* [Work instruction]
Print the first line of the data below and every one after it, through the line containing "Click the 'Also it was this post' line", exactly as written.

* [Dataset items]
☆ ☆ ☆ ☆

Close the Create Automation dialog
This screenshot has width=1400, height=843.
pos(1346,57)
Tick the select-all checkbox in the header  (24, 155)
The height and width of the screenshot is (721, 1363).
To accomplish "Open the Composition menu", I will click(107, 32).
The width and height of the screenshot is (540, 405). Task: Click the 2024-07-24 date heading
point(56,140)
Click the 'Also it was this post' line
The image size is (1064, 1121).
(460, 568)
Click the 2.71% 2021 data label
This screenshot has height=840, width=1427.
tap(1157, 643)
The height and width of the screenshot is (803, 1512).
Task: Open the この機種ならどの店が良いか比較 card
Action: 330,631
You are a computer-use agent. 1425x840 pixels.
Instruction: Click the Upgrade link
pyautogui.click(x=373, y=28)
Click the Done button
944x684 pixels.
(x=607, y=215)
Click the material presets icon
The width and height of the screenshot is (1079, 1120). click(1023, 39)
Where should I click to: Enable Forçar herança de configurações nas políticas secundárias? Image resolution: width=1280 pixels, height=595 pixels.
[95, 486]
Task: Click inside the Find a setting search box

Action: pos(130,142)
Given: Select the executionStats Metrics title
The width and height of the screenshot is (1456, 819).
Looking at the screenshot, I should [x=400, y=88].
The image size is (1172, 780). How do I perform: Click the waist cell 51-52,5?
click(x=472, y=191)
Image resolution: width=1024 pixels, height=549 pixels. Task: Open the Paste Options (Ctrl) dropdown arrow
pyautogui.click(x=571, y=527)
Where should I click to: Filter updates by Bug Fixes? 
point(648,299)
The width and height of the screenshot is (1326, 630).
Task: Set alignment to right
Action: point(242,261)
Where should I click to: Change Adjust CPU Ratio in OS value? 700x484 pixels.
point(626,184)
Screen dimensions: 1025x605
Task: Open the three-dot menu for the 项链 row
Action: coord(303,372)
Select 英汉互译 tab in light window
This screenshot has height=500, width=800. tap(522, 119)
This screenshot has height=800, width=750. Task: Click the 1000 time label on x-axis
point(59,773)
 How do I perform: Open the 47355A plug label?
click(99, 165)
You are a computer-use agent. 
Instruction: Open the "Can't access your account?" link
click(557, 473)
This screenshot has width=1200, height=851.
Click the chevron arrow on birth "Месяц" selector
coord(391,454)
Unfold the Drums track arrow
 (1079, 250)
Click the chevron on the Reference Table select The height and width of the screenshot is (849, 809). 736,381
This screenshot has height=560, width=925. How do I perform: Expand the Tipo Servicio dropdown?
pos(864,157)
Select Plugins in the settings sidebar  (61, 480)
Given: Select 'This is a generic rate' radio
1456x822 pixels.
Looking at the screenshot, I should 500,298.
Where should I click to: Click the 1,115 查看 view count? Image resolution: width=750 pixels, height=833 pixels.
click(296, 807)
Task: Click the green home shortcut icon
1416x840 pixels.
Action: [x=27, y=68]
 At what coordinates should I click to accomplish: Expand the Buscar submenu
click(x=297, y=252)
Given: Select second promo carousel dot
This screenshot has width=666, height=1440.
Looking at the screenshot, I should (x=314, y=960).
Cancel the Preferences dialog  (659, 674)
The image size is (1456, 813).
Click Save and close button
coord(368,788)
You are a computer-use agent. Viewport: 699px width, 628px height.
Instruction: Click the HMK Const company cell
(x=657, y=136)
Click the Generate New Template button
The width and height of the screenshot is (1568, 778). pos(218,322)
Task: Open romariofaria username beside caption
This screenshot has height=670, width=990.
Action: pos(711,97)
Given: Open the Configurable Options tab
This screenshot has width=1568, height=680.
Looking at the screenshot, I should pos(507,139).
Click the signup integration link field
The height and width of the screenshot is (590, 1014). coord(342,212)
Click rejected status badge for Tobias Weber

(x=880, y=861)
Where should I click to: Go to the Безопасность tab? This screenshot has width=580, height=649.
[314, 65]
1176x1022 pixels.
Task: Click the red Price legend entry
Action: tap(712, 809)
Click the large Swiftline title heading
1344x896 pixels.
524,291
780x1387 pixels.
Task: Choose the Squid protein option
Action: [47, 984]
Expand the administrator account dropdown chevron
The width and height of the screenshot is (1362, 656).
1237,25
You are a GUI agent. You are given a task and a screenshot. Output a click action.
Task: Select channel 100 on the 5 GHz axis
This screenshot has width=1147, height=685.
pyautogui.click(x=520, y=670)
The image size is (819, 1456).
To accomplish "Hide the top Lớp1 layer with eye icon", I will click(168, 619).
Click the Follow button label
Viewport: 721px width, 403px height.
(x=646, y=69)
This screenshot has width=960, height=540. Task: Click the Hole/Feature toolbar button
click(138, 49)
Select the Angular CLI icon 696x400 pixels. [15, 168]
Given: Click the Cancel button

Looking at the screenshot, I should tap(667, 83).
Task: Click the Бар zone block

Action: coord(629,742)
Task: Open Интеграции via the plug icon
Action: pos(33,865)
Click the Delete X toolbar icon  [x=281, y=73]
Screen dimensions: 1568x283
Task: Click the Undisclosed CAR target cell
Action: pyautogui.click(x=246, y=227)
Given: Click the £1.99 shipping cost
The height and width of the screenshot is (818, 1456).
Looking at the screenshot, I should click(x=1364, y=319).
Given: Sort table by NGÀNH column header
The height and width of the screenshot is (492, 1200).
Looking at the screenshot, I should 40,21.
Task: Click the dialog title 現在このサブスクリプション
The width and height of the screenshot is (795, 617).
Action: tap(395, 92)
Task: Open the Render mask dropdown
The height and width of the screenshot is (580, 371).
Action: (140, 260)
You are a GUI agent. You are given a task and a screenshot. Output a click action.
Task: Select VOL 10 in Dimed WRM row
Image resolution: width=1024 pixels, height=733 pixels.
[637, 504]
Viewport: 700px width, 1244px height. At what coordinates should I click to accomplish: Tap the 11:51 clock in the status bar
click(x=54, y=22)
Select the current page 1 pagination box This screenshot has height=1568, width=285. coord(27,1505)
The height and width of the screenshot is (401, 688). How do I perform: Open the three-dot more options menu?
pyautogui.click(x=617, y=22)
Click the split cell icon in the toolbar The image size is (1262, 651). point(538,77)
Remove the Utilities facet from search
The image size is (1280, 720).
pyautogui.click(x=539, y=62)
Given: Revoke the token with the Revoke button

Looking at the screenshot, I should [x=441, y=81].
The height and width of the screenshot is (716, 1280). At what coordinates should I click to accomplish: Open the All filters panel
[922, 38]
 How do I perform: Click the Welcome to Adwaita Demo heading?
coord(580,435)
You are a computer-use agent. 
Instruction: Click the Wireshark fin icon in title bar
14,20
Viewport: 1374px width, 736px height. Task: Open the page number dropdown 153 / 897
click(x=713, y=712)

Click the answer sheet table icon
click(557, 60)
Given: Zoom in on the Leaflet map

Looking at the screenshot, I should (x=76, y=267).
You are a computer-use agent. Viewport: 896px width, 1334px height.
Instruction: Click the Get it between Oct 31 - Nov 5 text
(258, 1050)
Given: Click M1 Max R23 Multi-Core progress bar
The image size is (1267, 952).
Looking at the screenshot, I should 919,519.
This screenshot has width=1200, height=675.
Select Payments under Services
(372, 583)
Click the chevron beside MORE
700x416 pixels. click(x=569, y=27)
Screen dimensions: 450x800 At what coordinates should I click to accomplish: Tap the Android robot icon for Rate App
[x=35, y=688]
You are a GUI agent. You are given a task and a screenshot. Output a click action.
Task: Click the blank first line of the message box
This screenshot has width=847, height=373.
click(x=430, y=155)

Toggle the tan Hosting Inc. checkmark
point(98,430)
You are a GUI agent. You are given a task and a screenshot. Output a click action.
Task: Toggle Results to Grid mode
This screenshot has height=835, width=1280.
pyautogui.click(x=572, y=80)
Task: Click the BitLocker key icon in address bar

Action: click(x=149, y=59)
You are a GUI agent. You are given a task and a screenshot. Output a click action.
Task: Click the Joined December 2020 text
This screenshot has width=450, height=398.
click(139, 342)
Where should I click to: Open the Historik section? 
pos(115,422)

☆ ☆ ☆ ☆

* [Exercise output]
Close the Create Automation dialog
This screenshot has width=1400, height=843.
pos(1346,57)
Tick the select-all checkbox in the header  (24, 155)
The height and width of the screenshot is (721, 1363).
To accomplish "Open the Composition menu", I will click(107, 32).
The width and height of the screenshot is (540, 405). Task: Click the 2024-07-24 date heading
point(56,140)
Click the 'Also it was this post' line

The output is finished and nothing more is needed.